Source passage
_ _ _ _ _
Not even a month later, with the country still reeling from the obvious abuse of power that killed Eric Garner, yet another officer decided to play judge, jury, and executioner ending the life of an unarmed teenager. The events that transpired on August 9th 2014 in Ferguson, Missouri led to a national outcry and protest in the streets. Michael Brown was fatally shot by Officer Darren Wilson during an altercation that is mired in controversy. From conflicting eye witness accounts, disagreements over what the physical evidence suggest, to the discovery of Brown being involved in a shoplifting incident shortly before his fatal run-in with officer Wilson, every aspect suggest the authorities trying to demonize a young man, who was unarmed, and murdered in cold blood by and officer of the law.

The news agencies that flocked to Ferguson to cover the protest of the police department were welcomed roughly by authorities. Protestors and newsies alike were bombarded by with tear gas by police. Several videos of Ferguson Police and their rough treatment of peaceful protestors and news crews surfaced as city itself began to become powder-keg of unrest that seemed ready to blow at moment’s notice. After a Grand Jury decision to not indict Wilson in November riots ensued. The people had grown tired of being targeted and decided to fight back. The riots were a misguided side effect of what had become and obvious truth. In a racially divided society officers are beginning to see themselves as being above some of the communities and people that they are sworn to serve.
_ _ _ _ _
Data
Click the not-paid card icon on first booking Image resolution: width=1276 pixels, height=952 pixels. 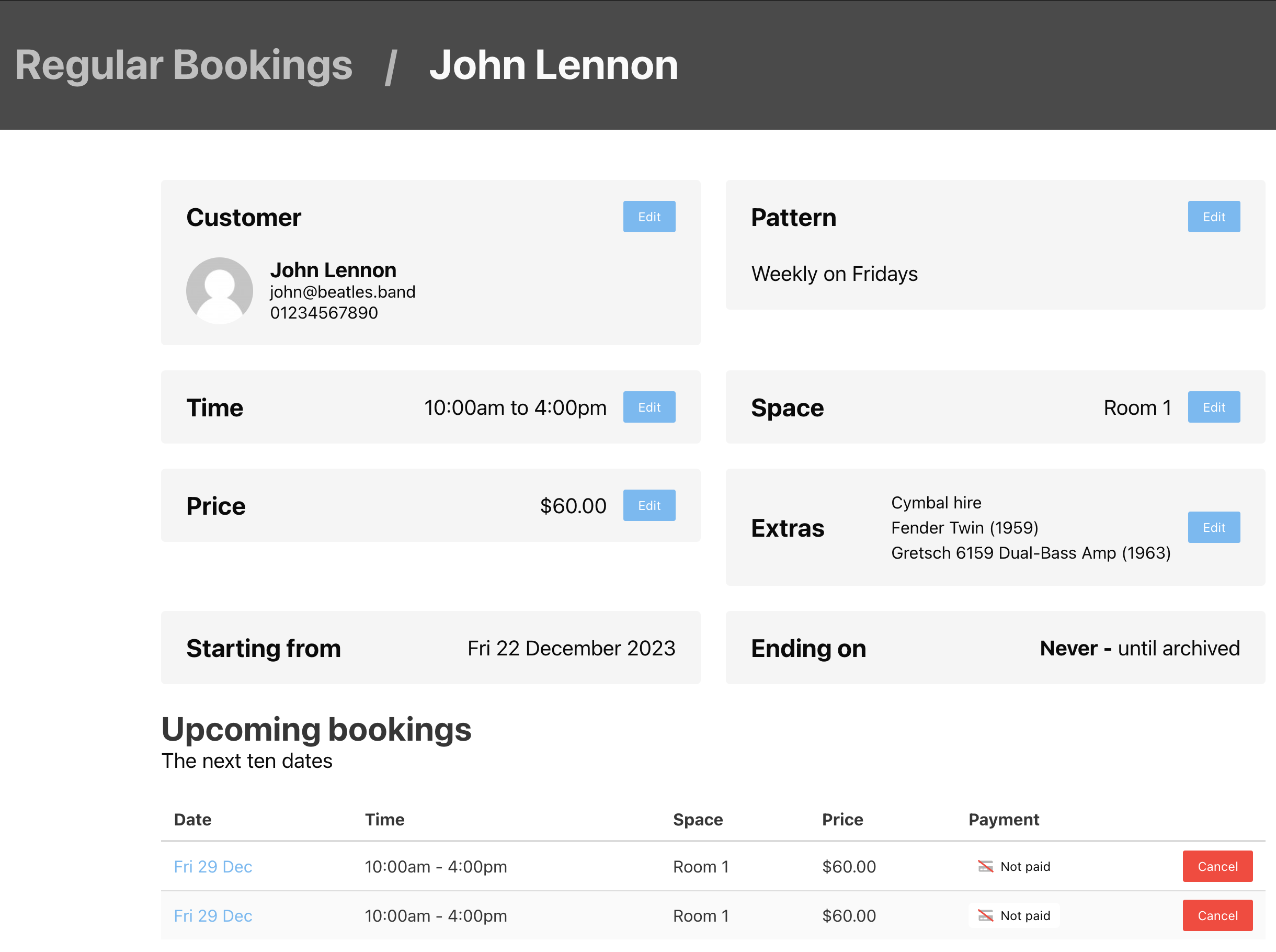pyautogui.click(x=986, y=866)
_ _ _ _ _
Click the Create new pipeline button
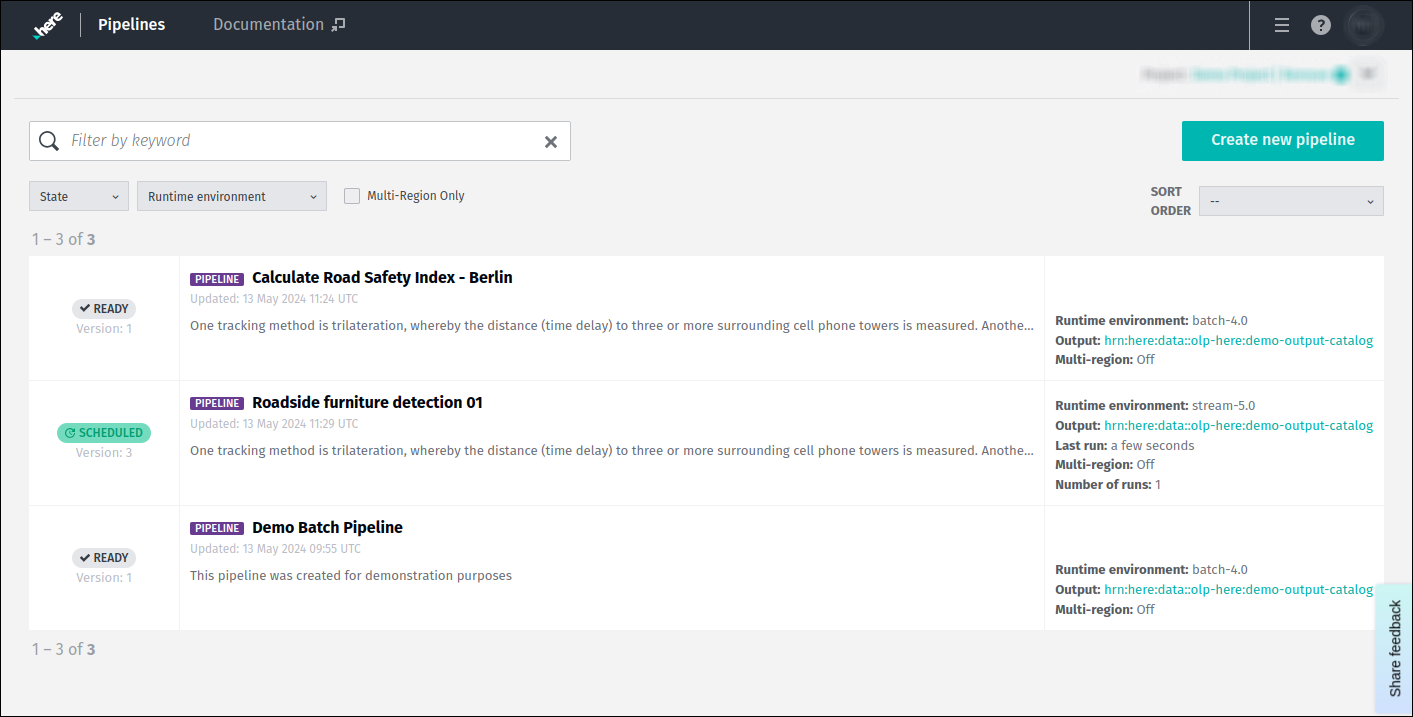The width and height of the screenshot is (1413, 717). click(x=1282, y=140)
_ _ _ _ _
Problem set
[A] Name every person the Ferguson passage mentions by name.
[B] Please extract the Ferguson passage from "Not even a month" to "of the law.".
[C] Write the next part of the Ferguson passage, continuing from its last sentence.

Exercise results
[A] Eric Garner, Michael Brown, Darren Wilson

[B]
Not even a month later, with the country still reeling from the obvious abuse of power that killed Eric Garner, yet another officer decided to play judge, jury, and executioner ending the life of an unarmed teenager. The events that transpired on August 9th 2014 in Ferguson, Missouri led to a national outcry and protest in the streets. Michael Brown was fatally shot by Officer Darren Wilson during an altercation that is mired in controversy. From conflicting eye witness accounts, disagreements over what the physical evidence suggest, to the discovery of Brown being involved in a shoplifting incident shortly before his fatal run-in with officer Wilson, every aspect suggest the authorities trying to demonize a young man, who was unarmed, and murdered in cold blood by and officer of the law.

[C]
I am not saying all police officers are the type to act like bullies. I want to believe that most are good men and women that do not use the job to release aggression and hatred they have toward any particular group of people, it is just my earnest belief in this day and age we need to take a second look at what we want in our so called peacekeepers.

Police brutality is a growing national problem, and even here on the streets of Rochester, we have seen a rise in excessive force by police against the citizens. It seems everyone has an R.P.D. brutality story to tell. In the course of researching brutality in our own city I can say that I have heard quite a few disturbing tales, but in the interest of staying on topic and not opening a huge can of worms we cannot close again, I only want to talk about one event. One event to get a perspective on brutality here at home.

On August 31st 2002 police responded to a disturbance call at the Wegmans on Driving Park. A mentally ill man was causing a scene. That man’s name was Lawrence Rogers. Mr. Rogers was resisting but was also obviously in a troubled mental state. Bystanders were quite vocal about the harsh treatment of Mr. Rogers and one began to record the incident on her phone. The officers apparently agitated by the presence of onlookers began accost and restrain the innocent bystanders which included two of Wegmans’ employees. One of the arresting officers then proceeded to mace Rogers and the crowd of onlookers including the amateur videographer herself.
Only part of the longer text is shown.